Crossposted from the AI Alignment Forum. May contain more technical jargon than usual.

This is a problem which Scott Garrabrant and I were thinking about quite a bit last fall, but moved on from as other problems in logical uncertainty captured our interest. As far as I know, it remains unsolved!

Scott and I were working on the problem of probabilistic priors, or as we've started calling them now, random extensions. Suppose you have a set (possibly empty) of axioms in a logic, and you want a "reasonable" probability distribution over the rest of the sentences, which are neither proved nor disproved by your set of sentences. This probability assignment is required to be coherent in the sense given by Paul Christiano or me: they "respect the logic", namely (using Paul's version):

For any ϕ and ψ, B(ϕ)=B(ϕ∧ψ)+B(ϕ∧¬ψ).

For any tautology ϕ, B(ϕ)=1.

For any contradiction ϕ, B(ϕ)=0.

Paul proves that this is equivalent to requiring P to be derived from a probability distribution on models (so that the probability of a sentence is the probability that the sentence is true).

Denote the random extension starting with theory T as PT(ϕ). We additionally require that for ϕ∈T, B(ϕ)=1.

We also wanted these probability distributions to be approximable, among other desirable properties.

The two-update problem began as the observation that, for my prior, adding a sentence ϕ to the initial theory is quite different from performing a Bayesian update on ϕ. As our research progressed, we noticed that this seemed to be true of all the proposals we came up with. There were two distinct ways to "update" on a sentence: either do a Bayesian update to make its probability 1, or add it to the initial set of axioms which are true before the prior's construction.

Stated as a formal problem, this may look easy to "solve". For finite non-empty T, we can simply re-define PT(ϕ)=P∅(ϕ|T). (There is a complication if you try to do this for infinite T, which is explained here. ) However, this seems to miss the point. Despite re-defining things in this way, if you look at the actual specification of the priors we were considering, a kind of non-bayesian update was quite visible. The non-bayesian update doesn't go away if we take away the set of axioms (AKA the theory we're extending into a probability distribution). Rather, it is visible in how we update on proofs.

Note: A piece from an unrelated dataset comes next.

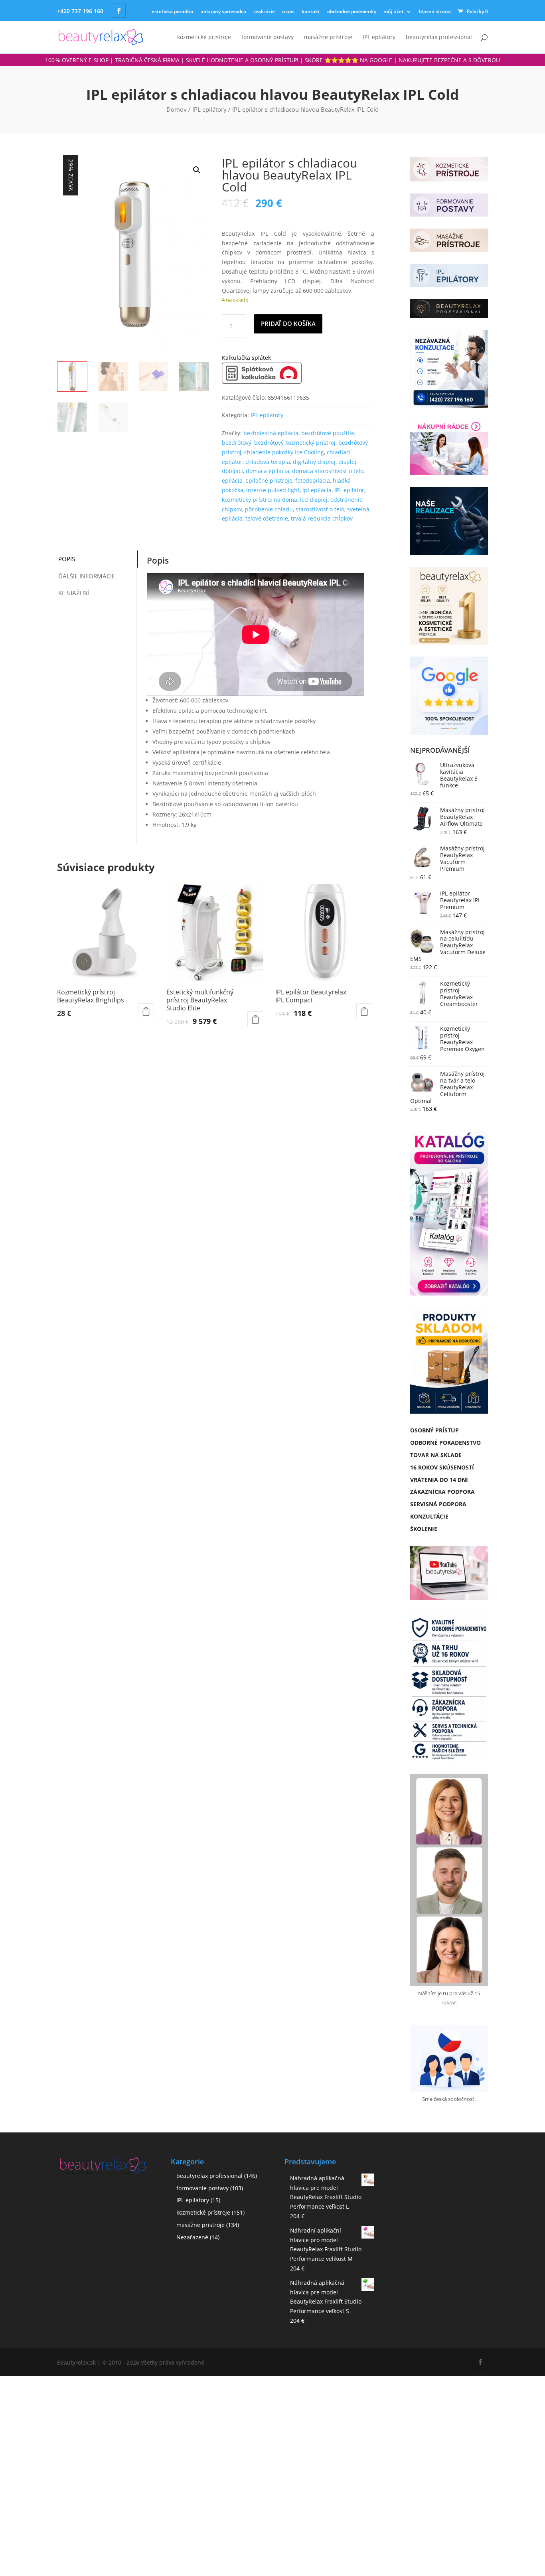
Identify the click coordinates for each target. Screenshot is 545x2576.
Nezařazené (192, 2237)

As we approximate P to increasing degree, we observe proofs of one thing or another and incorporate this into the distribution. This "incorporation" step was different depending on the prior P, but all of our options seemed to have it, and none of them looked like a Bayesian update. This "incorporation" step is a different way of understanding the meaning of the two-update problem, but harder to formalize exactly. It seems to us that this is really the same two-update problem, if you don't make the ad-hoc patch mentioned above.

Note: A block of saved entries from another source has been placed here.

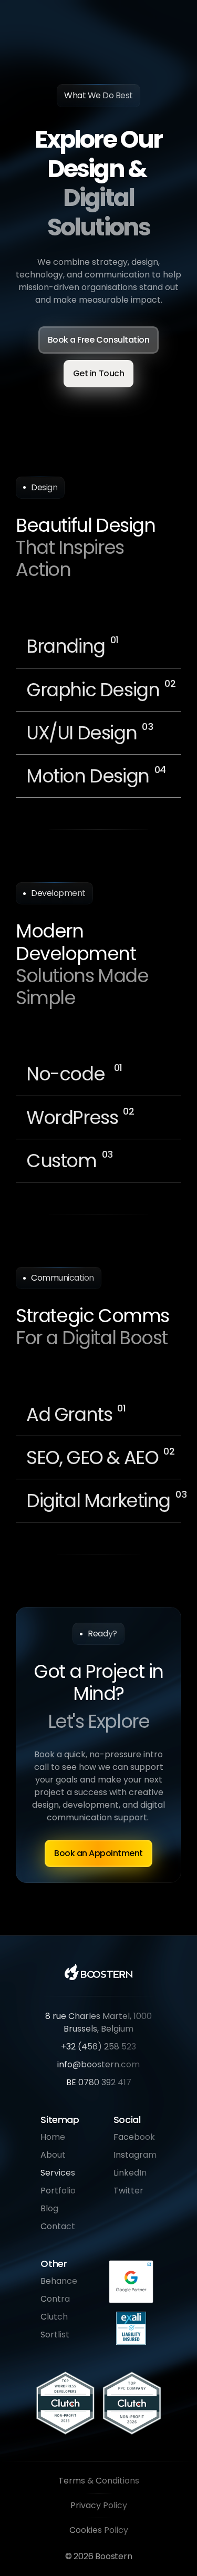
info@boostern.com (98, 2064)
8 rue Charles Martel (87, 2016)
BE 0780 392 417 (98, 2082)
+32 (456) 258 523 (98, 2047)
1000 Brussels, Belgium (109, 2022)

To put it simply: updating on an observed proof does not look like a Bayesian update. This seems potentially concerning.

Paul Christiano hit upon the same idea in his paradox of ignorance (Section 6.1.5 of the non-omniscience paper). He presented the following scenario:

Suppose two agents are trying to determine the truth of ∀x:ϕ(x) for computable ϕ. These agents are both using the same definition of P, and the same set of axioms (we can suppose these are PA). However, one agent has a large amount of computing power with which to approximate P, and the other has relatively little. Both agents have been given a resource: a machine which computes ϕ(x) for any value of x. Unfortunately, this machine gets slower and slower the larger the value of x is asked for.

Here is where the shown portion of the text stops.